What Keeps Us Up At Night
We like to think that we are professional "worriers": we worry about stuff so that our clients don't have to, so that they can go about leading and enjoying productive (our leisurely), positive lives.
That is what comes from our on-going assessment, mitigation and monitoring of risks to our long-term wealth forecasts and our investment portfolios. We want to be optimistic, but only cautiously so. Over-optimism is clearly an emotion that only increases risk. However, optimism, especially in financial markets, is what is sold to less suspecting buyers, so we have to always be on guard for that (beware the advisor with the latest and greatest!).
So what are we worried about?
1) The economic impact from the Covid 19 is far from certain and the Q3 bounce-back from the huge dive in Q2 GDP growth will stall out in Q4 and onward.
The Bank of Canada's Business Outlook Survey - Autumn 2020 and Canadian Survey Of consumer Expectations - Third Quarter of 2020 , released earlier this week, clearly outline high levels of economic uncertainty for the future.

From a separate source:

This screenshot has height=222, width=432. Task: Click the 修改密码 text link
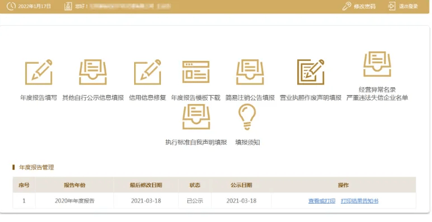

The U.S. Federal Reserve's Beige Book (reports by the various regional Federal Reserve Banks) released yesterday, suggests a similar level of uncertainty, including the potential impact of the upcoming November 3 presidential election:
Which, according to the electoral college polls (which matter most vs. the popular vote), remains unclear with enough "toss up" states that make it too close to call.

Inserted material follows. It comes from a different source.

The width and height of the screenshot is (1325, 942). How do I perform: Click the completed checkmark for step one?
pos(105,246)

2) We fear a disputed U.S. election result and the potential for civil unrest that this might create.
3) Surprise, surprise! We think that stock market valuations are expensive and as a result there is a greater risk to the downside, if , as and when investors become disappointed with the current economic or political outlook.
The last time we saw the price to earnings ratios at these levels was way back in the "dot-com Bubble" of 2001-02. Currently stock prices are very "bubblicious". When stock prices rise and portfolio valuations move higher, some might feel better. We do not. We become even more concerned, especially when we feel it is not warranted.
Sell greed, buy fear.
4) Government debt loads are soaring and will continue to do so and at some point in time additional revenues will be required just to cover the expanding interest costs. Taxes are not going down and tax breaks for the wealthy (if you have an investment portfolio my friends, or own a home, for that matter, consider yourself in the "land of the wealthy") will come under greater scrutiny (capital gains taxes for one!).
Sleep well my friends (we have your backs)!